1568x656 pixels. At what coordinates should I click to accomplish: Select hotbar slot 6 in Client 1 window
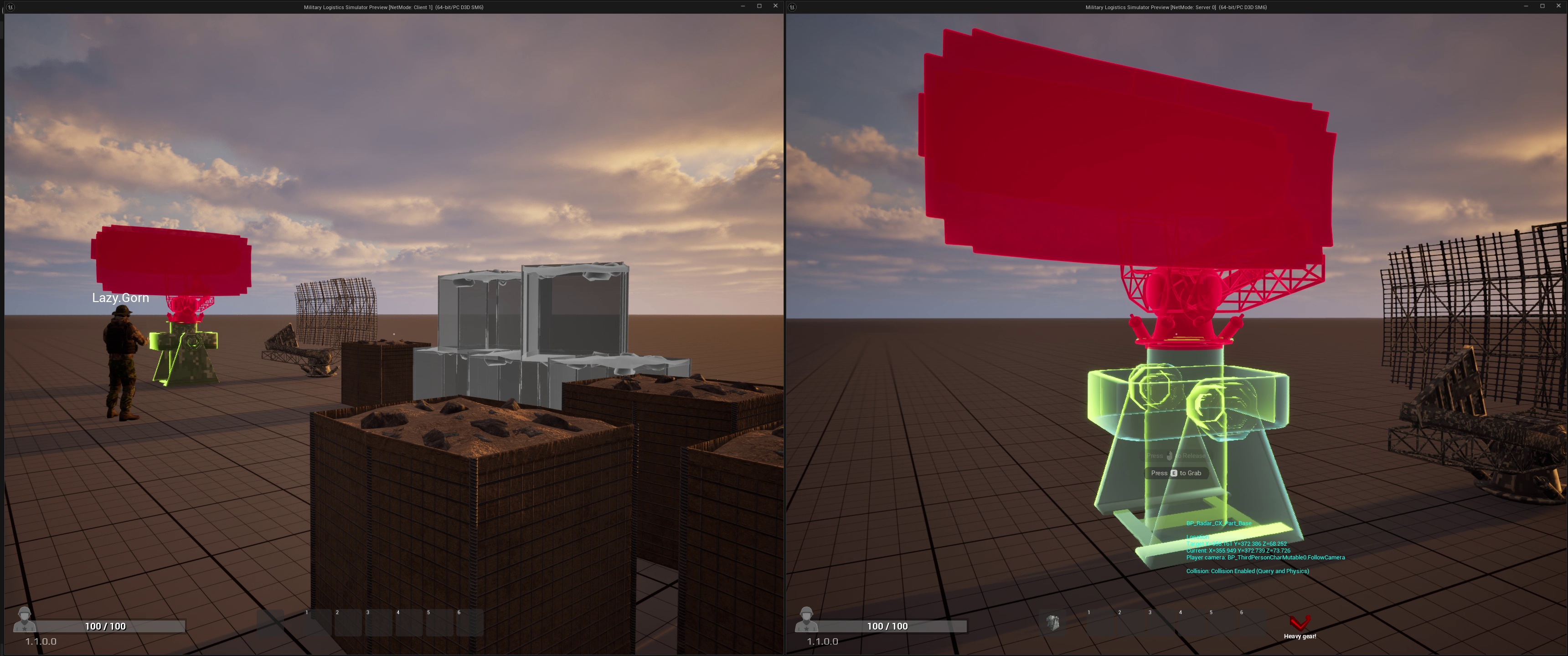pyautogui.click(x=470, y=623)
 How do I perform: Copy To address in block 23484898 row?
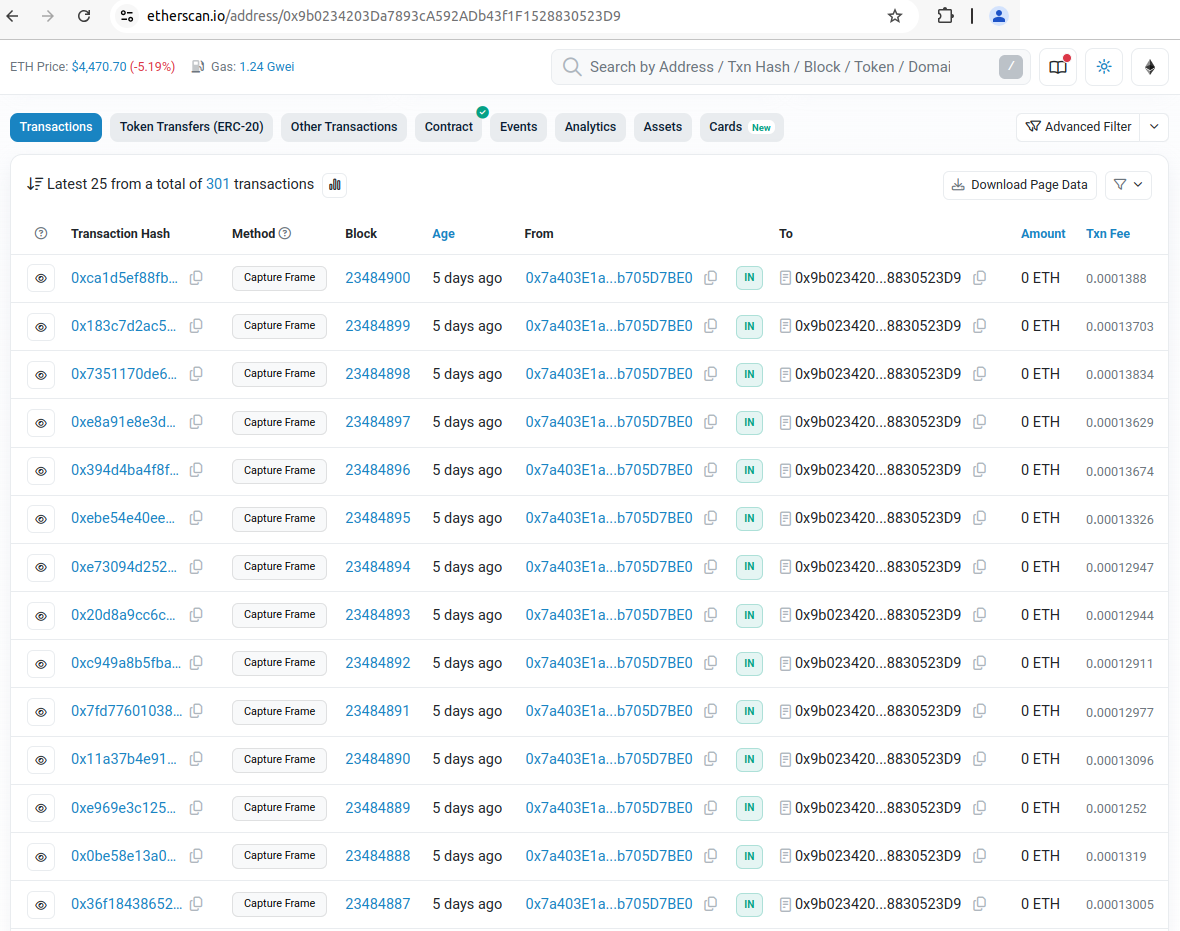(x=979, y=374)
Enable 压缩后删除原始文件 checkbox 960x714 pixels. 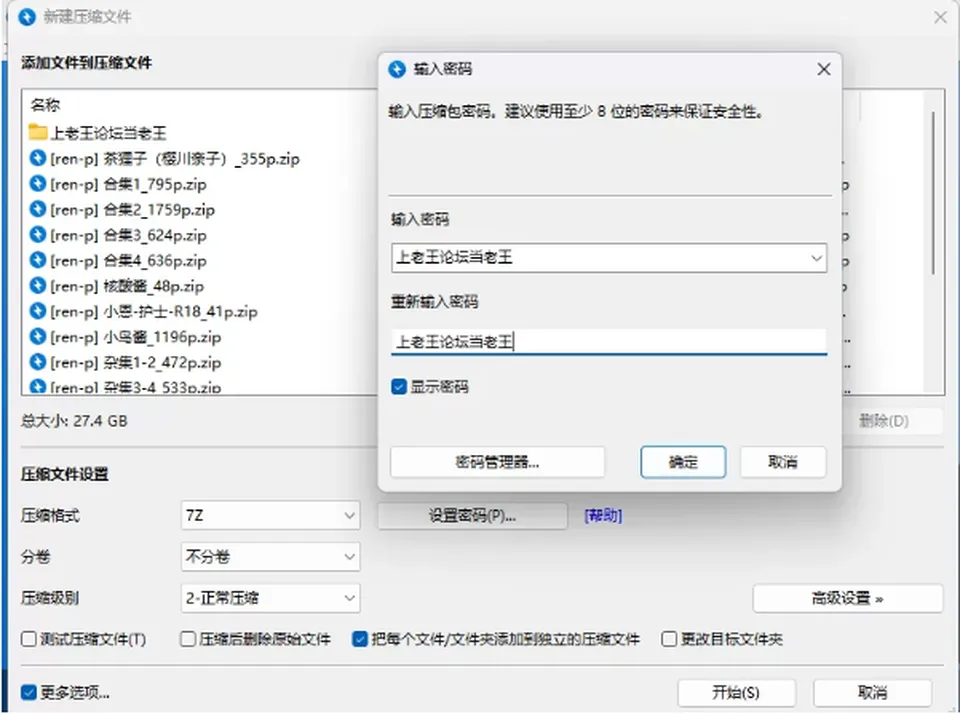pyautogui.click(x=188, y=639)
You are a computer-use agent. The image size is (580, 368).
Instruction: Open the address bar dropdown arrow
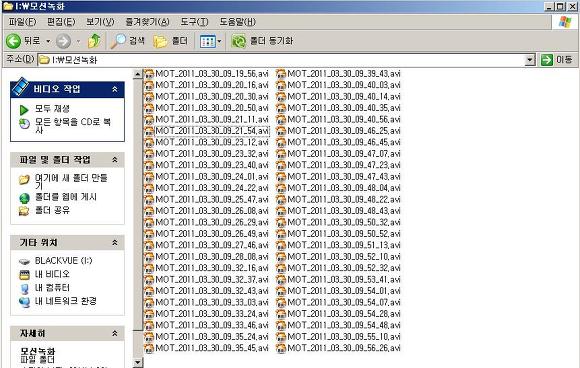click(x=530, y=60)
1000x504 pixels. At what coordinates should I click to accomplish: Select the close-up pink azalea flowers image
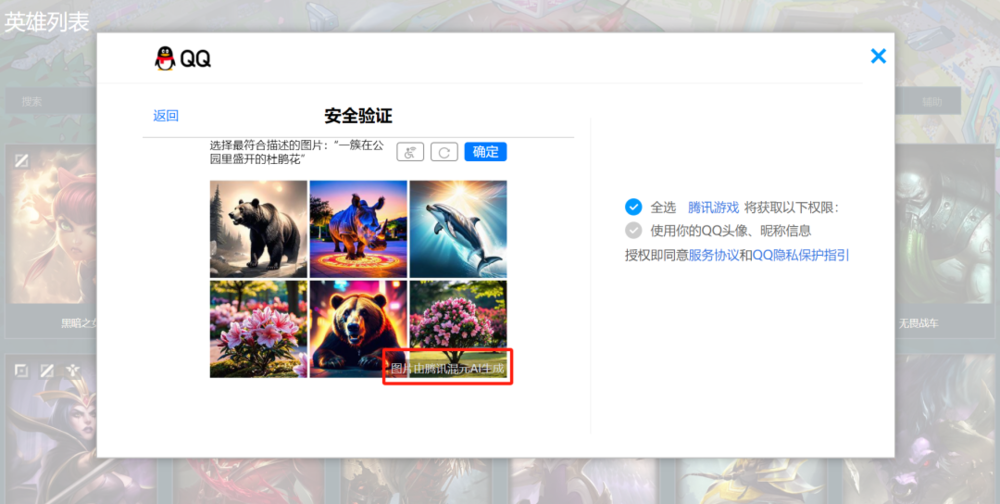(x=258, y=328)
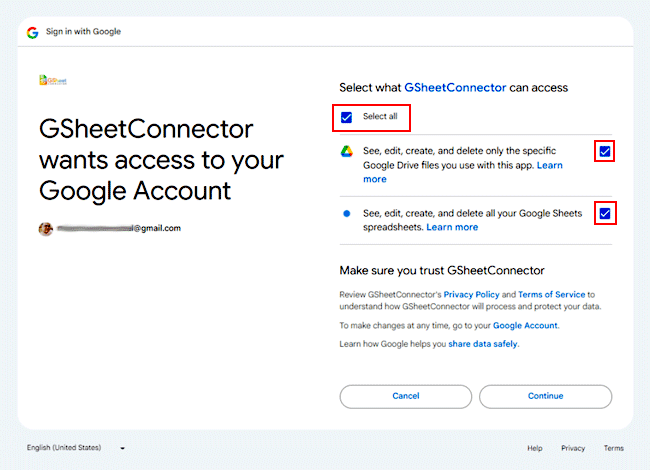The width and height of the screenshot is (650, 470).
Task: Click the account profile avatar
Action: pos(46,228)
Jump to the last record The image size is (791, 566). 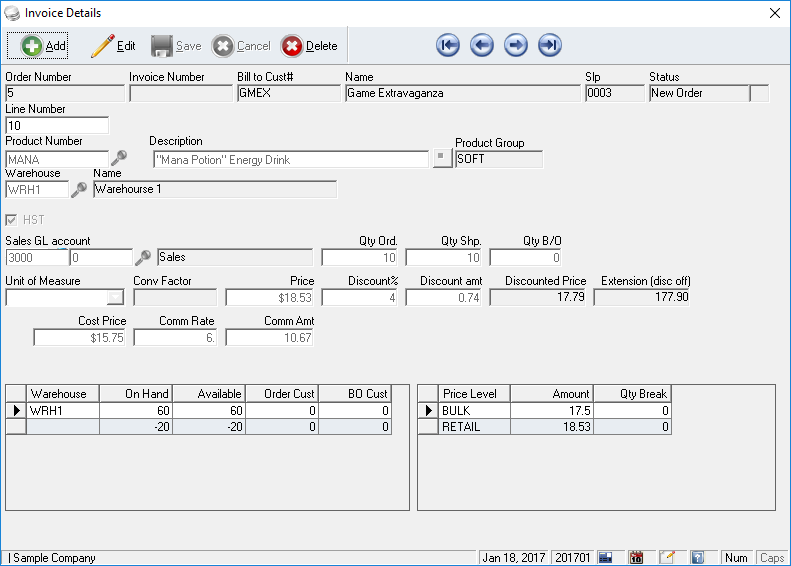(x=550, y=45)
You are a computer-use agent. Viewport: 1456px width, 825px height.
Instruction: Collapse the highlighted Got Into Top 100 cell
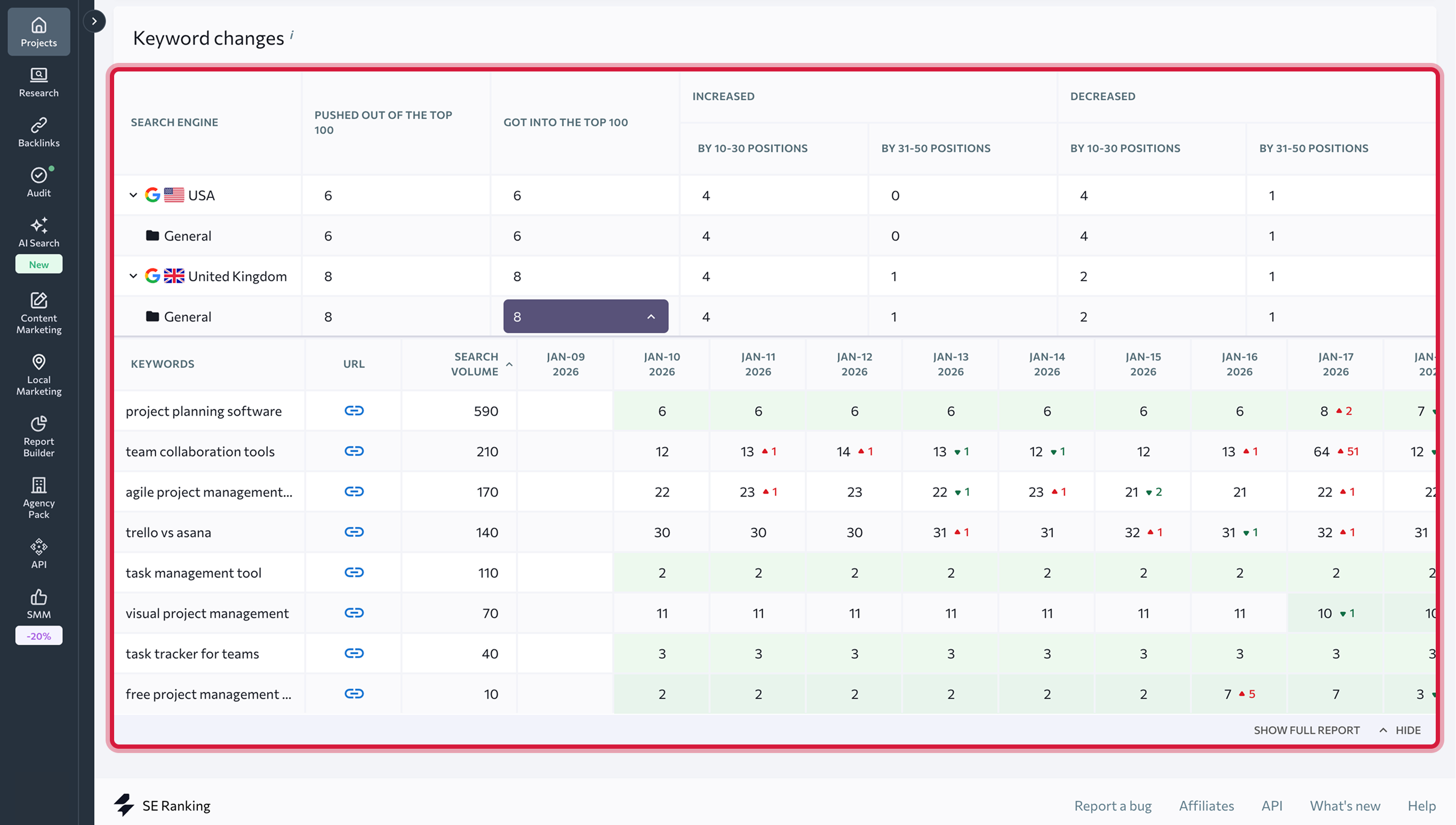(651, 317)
***
• _Direction_
List each line of the data above that contains the word "Select", treating uppercase and lowercase as different.

• _Finished task_
1568x656 pixels. At what coordinates should I click to accomplish: Select hotbar slot 6 in Client 1 window
1000x504 pixels. At what coordinates should I click to accomplish: Select the close-up pink azalea flowers image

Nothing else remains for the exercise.